___ ENTRIES SUPPLIED ___
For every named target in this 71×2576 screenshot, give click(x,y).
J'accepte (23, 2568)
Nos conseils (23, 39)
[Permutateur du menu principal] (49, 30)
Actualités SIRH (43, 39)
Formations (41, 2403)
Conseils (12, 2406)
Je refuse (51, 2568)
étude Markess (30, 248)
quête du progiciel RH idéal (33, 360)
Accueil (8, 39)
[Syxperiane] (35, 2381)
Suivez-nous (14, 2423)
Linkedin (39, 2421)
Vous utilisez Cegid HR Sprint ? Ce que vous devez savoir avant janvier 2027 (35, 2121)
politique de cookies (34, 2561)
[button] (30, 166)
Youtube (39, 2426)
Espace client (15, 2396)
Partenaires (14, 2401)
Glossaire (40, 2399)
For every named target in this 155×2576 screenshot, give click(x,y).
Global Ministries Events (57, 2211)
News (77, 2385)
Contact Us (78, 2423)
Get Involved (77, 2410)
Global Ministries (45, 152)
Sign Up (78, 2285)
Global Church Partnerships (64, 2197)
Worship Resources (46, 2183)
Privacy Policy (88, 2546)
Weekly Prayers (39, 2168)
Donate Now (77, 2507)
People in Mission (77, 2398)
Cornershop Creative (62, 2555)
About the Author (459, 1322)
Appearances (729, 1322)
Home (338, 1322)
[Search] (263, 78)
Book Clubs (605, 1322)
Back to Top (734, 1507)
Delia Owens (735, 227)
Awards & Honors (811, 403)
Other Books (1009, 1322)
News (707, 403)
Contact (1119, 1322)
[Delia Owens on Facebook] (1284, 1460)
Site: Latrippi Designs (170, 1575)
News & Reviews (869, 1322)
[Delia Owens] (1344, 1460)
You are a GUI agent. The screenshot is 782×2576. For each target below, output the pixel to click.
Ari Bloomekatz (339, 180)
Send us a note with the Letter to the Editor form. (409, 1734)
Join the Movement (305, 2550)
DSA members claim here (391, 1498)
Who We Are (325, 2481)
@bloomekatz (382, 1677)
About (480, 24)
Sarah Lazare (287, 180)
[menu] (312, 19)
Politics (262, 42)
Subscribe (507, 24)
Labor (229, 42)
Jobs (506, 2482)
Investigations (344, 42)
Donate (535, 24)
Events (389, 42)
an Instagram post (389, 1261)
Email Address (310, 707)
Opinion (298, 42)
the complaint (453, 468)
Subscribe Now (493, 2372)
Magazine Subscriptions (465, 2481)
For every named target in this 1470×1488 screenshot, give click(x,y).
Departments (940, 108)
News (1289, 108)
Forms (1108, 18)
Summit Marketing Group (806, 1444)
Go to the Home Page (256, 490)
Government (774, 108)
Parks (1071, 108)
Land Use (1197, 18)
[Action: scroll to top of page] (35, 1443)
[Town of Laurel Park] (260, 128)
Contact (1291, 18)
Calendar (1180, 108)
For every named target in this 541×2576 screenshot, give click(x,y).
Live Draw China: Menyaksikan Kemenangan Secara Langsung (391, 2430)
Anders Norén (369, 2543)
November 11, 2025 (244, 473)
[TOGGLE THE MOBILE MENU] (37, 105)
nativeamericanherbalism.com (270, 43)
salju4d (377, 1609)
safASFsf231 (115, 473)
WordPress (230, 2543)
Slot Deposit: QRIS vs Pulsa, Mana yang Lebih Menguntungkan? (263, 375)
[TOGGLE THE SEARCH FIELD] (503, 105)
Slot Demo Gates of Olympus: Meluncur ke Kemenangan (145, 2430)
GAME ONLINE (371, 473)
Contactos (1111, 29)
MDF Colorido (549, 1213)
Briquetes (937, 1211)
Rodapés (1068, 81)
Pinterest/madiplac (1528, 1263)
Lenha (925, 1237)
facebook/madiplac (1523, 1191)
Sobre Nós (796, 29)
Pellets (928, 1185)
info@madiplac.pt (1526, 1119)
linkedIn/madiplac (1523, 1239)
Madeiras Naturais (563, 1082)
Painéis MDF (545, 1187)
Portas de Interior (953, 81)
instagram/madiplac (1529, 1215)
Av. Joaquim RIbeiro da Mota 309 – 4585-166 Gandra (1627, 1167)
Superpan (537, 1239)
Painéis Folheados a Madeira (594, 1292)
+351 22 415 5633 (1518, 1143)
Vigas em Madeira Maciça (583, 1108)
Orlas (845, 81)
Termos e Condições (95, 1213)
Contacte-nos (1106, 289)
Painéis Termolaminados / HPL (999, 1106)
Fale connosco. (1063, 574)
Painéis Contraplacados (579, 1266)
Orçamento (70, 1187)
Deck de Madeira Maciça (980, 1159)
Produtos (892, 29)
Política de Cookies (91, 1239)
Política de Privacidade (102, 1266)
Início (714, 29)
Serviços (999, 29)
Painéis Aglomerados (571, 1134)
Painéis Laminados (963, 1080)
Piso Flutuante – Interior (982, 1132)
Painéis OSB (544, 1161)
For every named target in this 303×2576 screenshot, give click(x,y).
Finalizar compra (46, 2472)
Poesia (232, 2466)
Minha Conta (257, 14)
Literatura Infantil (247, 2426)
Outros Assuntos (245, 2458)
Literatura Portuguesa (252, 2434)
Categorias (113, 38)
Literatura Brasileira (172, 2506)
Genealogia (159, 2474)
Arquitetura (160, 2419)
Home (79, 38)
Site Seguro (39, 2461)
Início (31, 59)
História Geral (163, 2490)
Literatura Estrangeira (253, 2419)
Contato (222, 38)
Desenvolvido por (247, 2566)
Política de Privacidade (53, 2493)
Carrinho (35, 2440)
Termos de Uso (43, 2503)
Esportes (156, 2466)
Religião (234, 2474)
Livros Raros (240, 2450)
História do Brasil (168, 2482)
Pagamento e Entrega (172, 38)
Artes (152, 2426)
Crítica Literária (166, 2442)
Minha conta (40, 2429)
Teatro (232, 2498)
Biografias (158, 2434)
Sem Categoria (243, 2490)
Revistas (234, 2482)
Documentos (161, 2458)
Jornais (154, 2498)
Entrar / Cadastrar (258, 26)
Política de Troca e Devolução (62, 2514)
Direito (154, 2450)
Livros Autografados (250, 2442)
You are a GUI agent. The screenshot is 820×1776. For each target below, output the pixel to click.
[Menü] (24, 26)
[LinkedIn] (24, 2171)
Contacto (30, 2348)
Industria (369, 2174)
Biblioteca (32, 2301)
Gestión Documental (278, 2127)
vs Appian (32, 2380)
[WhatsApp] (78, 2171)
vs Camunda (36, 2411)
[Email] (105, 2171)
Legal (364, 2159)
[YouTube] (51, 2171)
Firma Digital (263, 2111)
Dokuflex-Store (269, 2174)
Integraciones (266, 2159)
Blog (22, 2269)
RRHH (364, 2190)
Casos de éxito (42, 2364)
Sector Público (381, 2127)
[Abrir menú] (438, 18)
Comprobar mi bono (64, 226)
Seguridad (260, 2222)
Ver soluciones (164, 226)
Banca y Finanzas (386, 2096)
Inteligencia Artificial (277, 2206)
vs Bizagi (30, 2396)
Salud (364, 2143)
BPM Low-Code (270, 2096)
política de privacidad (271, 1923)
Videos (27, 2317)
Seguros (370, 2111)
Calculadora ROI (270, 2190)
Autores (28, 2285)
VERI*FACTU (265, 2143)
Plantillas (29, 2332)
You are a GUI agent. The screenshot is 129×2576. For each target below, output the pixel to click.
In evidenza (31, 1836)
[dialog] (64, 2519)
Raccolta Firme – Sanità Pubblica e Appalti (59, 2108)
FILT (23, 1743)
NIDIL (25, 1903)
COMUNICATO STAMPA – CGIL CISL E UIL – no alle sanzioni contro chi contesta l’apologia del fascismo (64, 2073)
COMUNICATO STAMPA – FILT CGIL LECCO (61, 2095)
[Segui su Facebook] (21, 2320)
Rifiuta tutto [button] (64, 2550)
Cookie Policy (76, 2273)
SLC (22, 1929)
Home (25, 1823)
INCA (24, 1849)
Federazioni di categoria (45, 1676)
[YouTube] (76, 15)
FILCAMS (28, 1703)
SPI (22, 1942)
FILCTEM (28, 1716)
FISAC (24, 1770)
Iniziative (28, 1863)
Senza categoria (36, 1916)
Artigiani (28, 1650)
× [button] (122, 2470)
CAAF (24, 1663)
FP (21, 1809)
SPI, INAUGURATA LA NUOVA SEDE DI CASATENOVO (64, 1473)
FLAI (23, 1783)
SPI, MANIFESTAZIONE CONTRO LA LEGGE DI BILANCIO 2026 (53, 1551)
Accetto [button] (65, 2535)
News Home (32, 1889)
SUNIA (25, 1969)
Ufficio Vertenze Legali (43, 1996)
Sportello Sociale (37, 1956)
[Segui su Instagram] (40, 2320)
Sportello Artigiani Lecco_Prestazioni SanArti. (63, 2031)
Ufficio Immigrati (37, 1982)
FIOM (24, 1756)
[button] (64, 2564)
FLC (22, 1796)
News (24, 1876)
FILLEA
___
• _ACTIVITY_: Every line above from the line with "Suivez-nous (14, 2423)" to the line with "Forms (1108, 18)" is wanted, ends included; write them out exactly and add no other line.

• _SOLUTION FOR THIS TASK_:
Suivez-nous (14, 2423)
Linkedin (39, 2421)
Vous utilisez Cegid HR Sprint ? Ce que vous devez savoir avant janvier 2027 (35, 2121)
politique de cookies (34, 2561)
[button] (30, 166)
Youtube (39, 2426)
Espace client (15, 2396)
Partenaires (14, 2401)
Glossaire (40, 2399)
For every named target in this 155×2576 screenshot, give click(x,y).
Global Ministries Events (57, 2211)
News (77, 2385)
Contact Us (78, 2423)
Get Involved (77, 2410)
Global Ministries (45, 152)
Sign Up (78, 2285)
Global Church Partnerships (64, 2197)
Worship Resources (46, 2183)
Privacy Policy (88, 2546)
Weekly Prayers (39, 2168)
Donate Now (77, 2507)
People in Mission (77, 2398)
Cornershop Creative (62, 2555)
About the Author (459, 1322)
Appearances (729, 1322)
Home (338, 1322)
[Search] (263, 78)
Book Clubs (605, 1322)
Back to Top (734, 1507)
Delia Owens (735, 227)
Awards & Honors (811, 403)
Other Books (1009, 1322)
News (707, 403)
Contact (1119, 1322)
[Delia Owens on Facebook] (1284, 1460)
Site: Latrippi Designs (170, 1575)
News & Reviews (869, 1322)
[Delia Owens] (1344, 1460)
You are a GUI agent. The screenshot is 782×2576. For each target below, output the pixel to click.
Ari Bloomekatz (339, 180)
Send us a note with the Letter to the Editor form. (409, 1734)
Join the Movement (305, 2550)
DSA members claim here (391, 1498)
Who We Are (325, 2481)
@bloomekatz (382, 1677)
About (480, 24)
Sarah Lazare (287, 180)
[menu] (312, 19)
Politics (262, 42)
Subscribe (507, 24)
Labor (229, 42)
Jobs (506, 2482)
Investigations (344, 42)
Donate (535, 24)
Events (389, 42)
an Instagram post (389, 1261)
Email Address (310, 707)
Opinion (298, 42)
the complaint (453, 468)
Subscribe Now (493, 2372)
Magazine Subscriptions (465, 2481)
For every named target in this 1470×1488 screenshot, give click(x,y).
Departments (940, 108)
News (1289, 108)
Forms (1108, 18)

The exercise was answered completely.